Surprise! A long one! You guys deserve it.
Chapter 9 - If I Love Again
Another day passed with no speaking. In Amsterdam, we arrived at the venue, did our listless waiting around while people set up, got through our soundcheck as though we were strangers. Worse than strangers. Sara didn't look at me once, and only spoke to me in the most perfunctory way, about tunings, about arrangements, technicalities.
I was terrified to go on stage. Terrified that it would be the same as last night, that the crowd would jeer, throw beer glasses. That I would tremble and be unable to stop the tears and Sara wouldn't know how to deal with her pain and so would be angry and hateful instead. But we went on and launched immediately into the first song and I felt like someone driving on a highway who suddenly snaps out of a trance and doesn't know how they covered those last few miles, doesn't remember a thing about them. I don't drive so maybe I don't know what I'm talking about but I've never felt so disconnected before. Someone else's fingers played those chords; someone else's tongue sang those songs, all the songs for Sara, dressed up in lies, now revealed.

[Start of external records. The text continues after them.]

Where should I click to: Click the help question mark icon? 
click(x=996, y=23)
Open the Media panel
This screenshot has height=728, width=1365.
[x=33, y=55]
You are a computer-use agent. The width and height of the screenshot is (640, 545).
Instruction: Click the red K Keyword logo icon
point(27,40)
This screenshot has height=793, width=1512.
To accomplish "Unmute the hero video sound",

I think it's all going to go to hell again like it did the first night in Hamburg, but Sara is different tonight. It surprises me. It scares me when Sara surprises me, because if Sara can surprise me then I guess it isn't possible to ever really know another person. And that idea makes me feel so alone that I don't think I can stand it. There's already too much unpredictability; I need Sara to be Sara. I need her to be the one thing I can rely on but now, nothing makes sense anymore. I let her lead and I just follow, until we get to the point in the set list where we should have played "Divided" and I just shake my head. Wordlessly, Sara skips it and moves on. Would it hurt her, too? I don't think my guts will be able to endure that song ever again.
A few songs later, someone in the audience shouts out, hot video! My heart lurches. It's starting again, I think. It's all over, fuck. . . it's all over. . . There are boos, hooting, and some confusion in the crowd and I feel ill but when I look over at Sara, her expression is just normal, just the same. She's tuning her guitar and after only a second or two she speaks.

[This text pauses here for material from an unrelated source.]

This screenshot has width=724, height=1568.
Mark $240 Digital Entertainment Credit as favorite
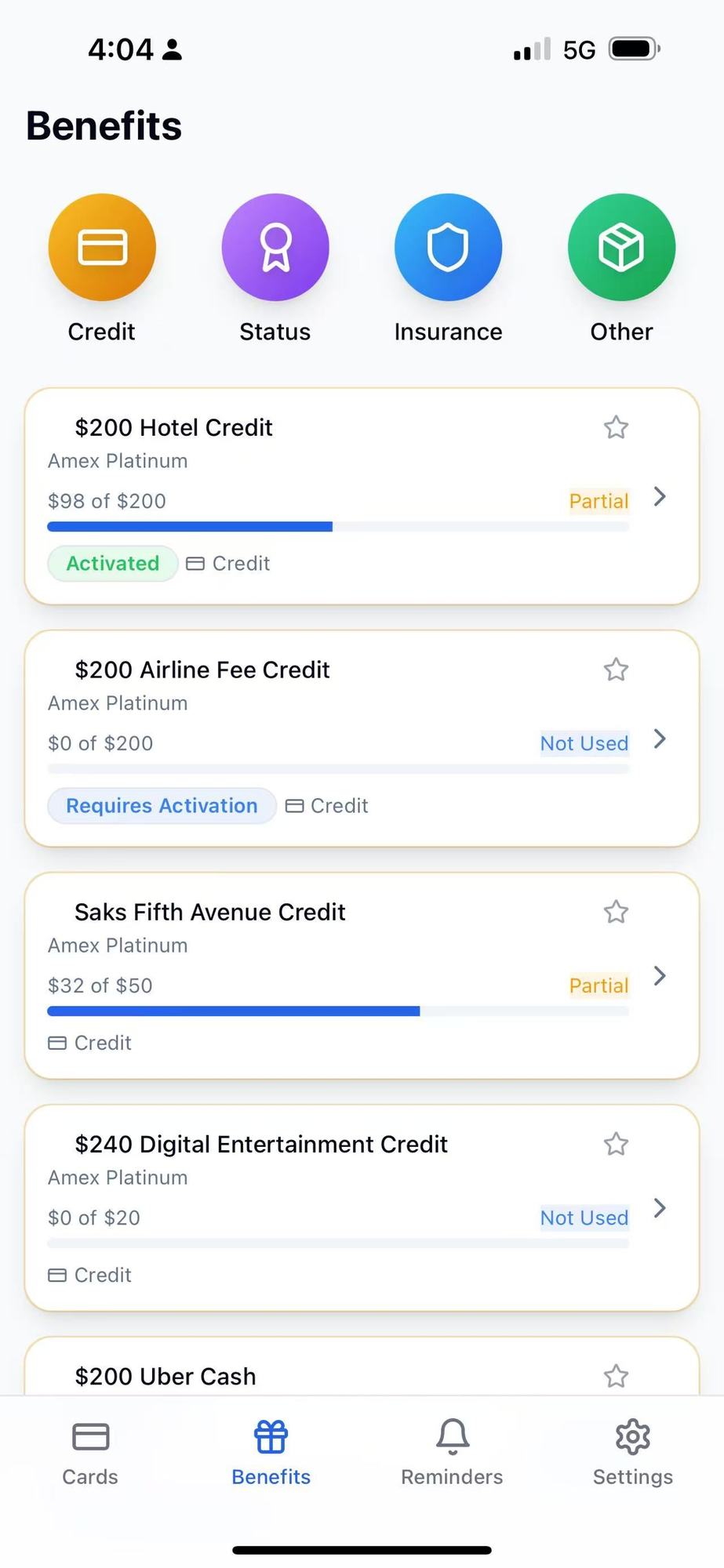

"Oh, you saw that, did you?" Screams. Sara smirks, flips her hair out of her eyes. My knees are starting to shake; I look down to Jamie's spot and she isn't there. I close my eyes, regret flooding through me. My own words echo inside my head. You betrayed me. . . I never want to see you again. . . I feel sick all over again. And angry. And sorry. Sara is talking and I almost can't believe how calm she sounds, so aloof. "You saw the video where I, where Tegan and I, that is, my twin sister and I are, like, about to, apparently, have sex in a pile of hay in a barn?" Did she say it? Did she really? I grip the mic stand, headrush, the wind knocked out of me from her words. Would I fall? Would Shaun catch me? I want to turn around but I catch Ted's eye, over beyond Sara, and he gives me a gentle smile and I take a deep breath. The way Ted is looking at me, it makes me think he knows something.
In the end, I don't fall. I don't think I've ever heard such noise from the crowd. It isn't the same kind of noise that we usually hear, not entirely. There is some of that same hysteria that sometimes happens and sometimes doesn't. There are hoots and suggestive cheers as well. But there is also something angry in it, something hostile, like we'd heard in Hamburg. I'm afraid of what Sara is going to say and how they will respond. There are three security guards down front; will they be able to stop everyone if they decide to rush the stage? All together, could they flip our tour bus? I've never before felt so terrified by the hundreds of young faces looking up at me. Maybe I could just dive into the crowd and let them decide my fate.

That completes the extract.